A lo largo de estos días he continuado un poco el trabajo de la semana anterior, tomando las constantes de los pacientes, realizando electrocardiogramas, midiendo la diuresis de aquellas personas que así lo precisaban, manejando las distintas mascarillas y usándolas junto a broncodilatadores, realizando gasometrías arteriales (técnica que consiste en la punción de una arteria para obtener una muestra sanguínea del paciente, en la que podremos medir el nivel de Oxígeno, Dióxido de carbono y el pH de la sangre), etc.
Además, durante mi paso por boxes he seguido canalizando multitud de vías venosas periféricas, lo cuál, me ayuda a mejorar mi técnica y a coger más soltura en el desarrollo de esta técnica de enfermería. 
Por otro lado, he puesto en práctica todos mis conocimientos acerca de la sueroterapia, ya que he tenido que administrar diferentes sueros a pacientes con distintas patologías, todo en función de la patología que sufrían y de los fármacos que se les estaban administrando.

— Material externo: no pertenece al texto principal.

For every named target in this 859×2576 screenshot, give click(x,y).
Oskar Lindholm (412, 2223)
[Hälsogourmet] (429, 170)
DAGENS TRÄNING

Por otro lado, algo que considero muy importante y de lo que no he hablado hasta ahora en el blog, es del programa que utilizamos en el HUFA, el Selene. Un programa sanitario diseñado para informatizar la Historia Clínica del paciente y llevar a cabo un diagnóstico, manejo, tratamiento y mejor cuidado de nuestros pacientes, ya que podemos acceder desde el mismo programa a cualquier dato o episodio de la historia clínica del paciente. 
Como ya he comentado con anterioridad, el Selene, supone la informatización de la historia clínica del paciente, y la mayor implicación en los procesos de enfermería, así como la visible mejora de la atención a la población.
La implantación de programas sanitarios específicos, ha supuesto un gran cambio hacia un sistema de información informático de ámbito hospitalario corporativo, y supone, una mejora de la gestión sociosanitaria.
La historia clínica, es para todos los sanitarios, una herramienta esencial para el desarrollo de nuestro trabajo, pero es especialmente para enfermería el desarrollo de este sistema informático el que nos permite desarrollar y registrar todos los cuidados de enfermería aplicados mediante este programa, basándose en las taxonomías NANDA, NIC y NOC.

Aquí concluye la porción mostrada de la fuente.